As an aside, the main difference between two is that whilst you can easily find periods of no significant warming, you can always resolve the question by adding more data, that is looking back a few more years to find the warming has become significant. By contrast if you do that to the claimed pauses you just find the no warming turns into some warming.

Monckton himself has argued that statistical significance is required to confirm warming. Here, for example is a typically pretentious piece, where he tells a journalist how to work out significance using Excel:

Step 4. Check whether the warming (which is the difference between the first and last value on the trend-line) is greater or smaller than the measurement uncertainty. If it is smaller, falling within the error-bars, the trend is statistically indistinguishable from zero. There has been no warming - or, to be mathematically nerdy, there has been no statistically-significant warming .

Aside from the fact that his description of how to calculate statistical significance is completely wrong, he does say that no statistically-significant warming means there has been no warming.

By the same logic, if his Great Pause is not significantly different to the warming trend, then it is statistically indistinguishable from the warming trend, and hence there has been no pause.

In order to get some idea of the problem here's a graph of the pause for RSS, using Dr Kevin Cowtan's online trend calculator. I'm using this rather than generating my own here, simply because it shows confidence intervals that take into account the all important corrections for autocorrelation.

As can be seen from this, the trend from June 1997 - Jan 2016 was effectively zero, but the confidence interval was a whopping ±1.69 °C / Century. In other words, we can only be about 95% confident that the RSS trend between those dates was somewhere between -1.7 and + 1.68 °C / Century. We cannot say the Pause was significantly different from the RSS trend before the Pause, or over the whole of the satellite era.

Here's what the various trends look like for RSS data, along with their 2σ confidence intervals.

In all cases the trends are within each other's confidence intervals, and so are not significantly different from each other.

The Problem With Trends

When people apply linear trends to a time series, they usually only mention the slope of the line - that shows the rate of warming. But there's also the intercept that determines how warm the trend was to start with. Just referring to the slope of a trend over part of a series can give a very misleading impression.

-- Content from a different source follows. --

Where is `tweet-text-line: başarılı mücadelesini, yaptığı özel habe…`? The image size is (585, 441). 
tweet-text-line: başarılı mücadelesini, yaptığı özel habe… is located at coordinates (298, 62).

In Monckton's narrative he mentions the slow rate of warming during the first 18 years of RSS data before the start of the Pause, followed by the 18 plus years of no warming, but what does this look like if we show these two trends in context (anomalies in °C):

What Monckton's narrative doesn't mention is the big break between the two trends. If these trend lines are a correct interpretation of the data, we have to assume there was global warming of around 0.2C all occurring in June 1997. This shows how much warmer Monckton's Great Pause was compared to the pre-pause era.

You can give a very different impression by splitting the trends at different points. Monckton himself mentions that the fastest warming period ended in 2006. This alone seems to be a problem with the Pause narrative as it means the first nine years of the Great Pause were also the last nine years of the Great Warming.

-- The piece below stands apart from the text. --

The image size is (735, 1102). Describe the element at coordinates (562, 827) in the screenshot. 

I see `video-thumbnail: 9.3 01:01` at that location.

The narrative of this warming scenario is that RSS data shows a pretty fast period of warming, around 1.5 C° a century, lasting 27 years, followed by a 9 year period of only slightly slower warming.

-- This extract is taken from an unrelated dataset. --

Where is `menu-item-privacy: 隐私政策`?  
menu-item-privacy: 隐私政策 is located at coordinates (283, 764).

Here's the same data, but with trend lines before and after the end of 2006:

This narrative is also misleading. What it misses is there's a bit of a drop at the end of 2006. Not as big as the rise in the previous graph, but still misleading.

Finally, here's what the trend for the entire RSS data looks like.

To me the single linear trend seems as convincing as either of the split trends. If a case can be made for a pause more likely to have started after 2000 and then only in the satellite data, but for now I think there is insufficient evidence.